La République démocratique du Congo reste inscrite, en 2026, sur la liste noire de l’Union européenne relative à la sécurité aérienne. La Commission européenne a une nouvelle fois confirmé le maintien de l’interdiction de vol visant toutes les compagnies aériennes immatriculées en RDC, leur fermant l’accès à l’espace aérien des 27 États membres de l’UE.

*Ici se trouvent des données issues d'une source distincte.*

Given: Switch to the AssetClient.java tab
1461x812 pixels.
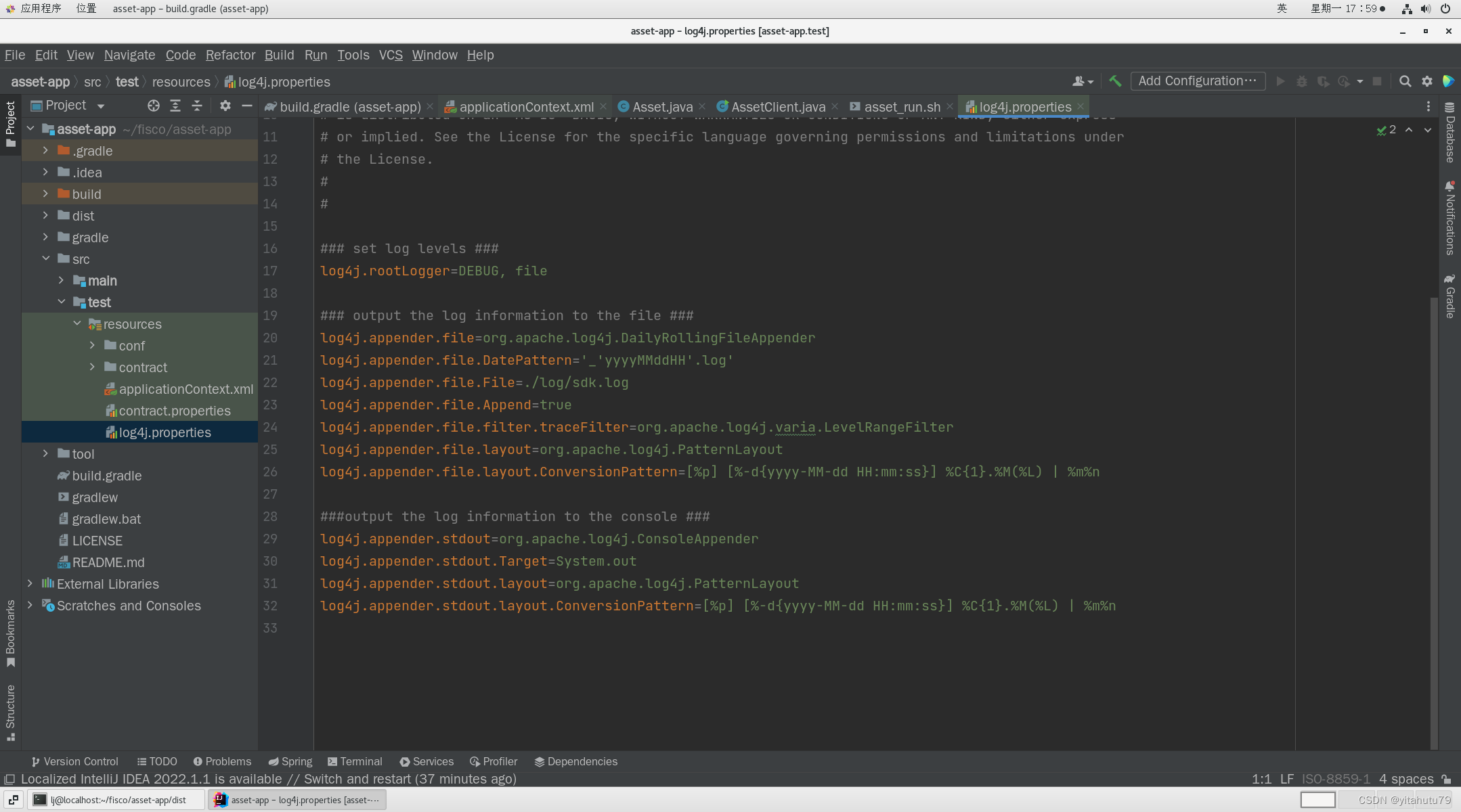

Selon les autorités européennes, cette mesure se justifie par des faiblesses persistantes au sein de l’Autorité de l’aviation civile congolaise (AAC). Celle-ci ne présenterait pas encore toutes les garanties exigées en matière de supervision technique, d’indépendance du contrôle et de suivi rigoureux de la maintenance des aéronefs, dont une large part des flottes est jugée vieillissante.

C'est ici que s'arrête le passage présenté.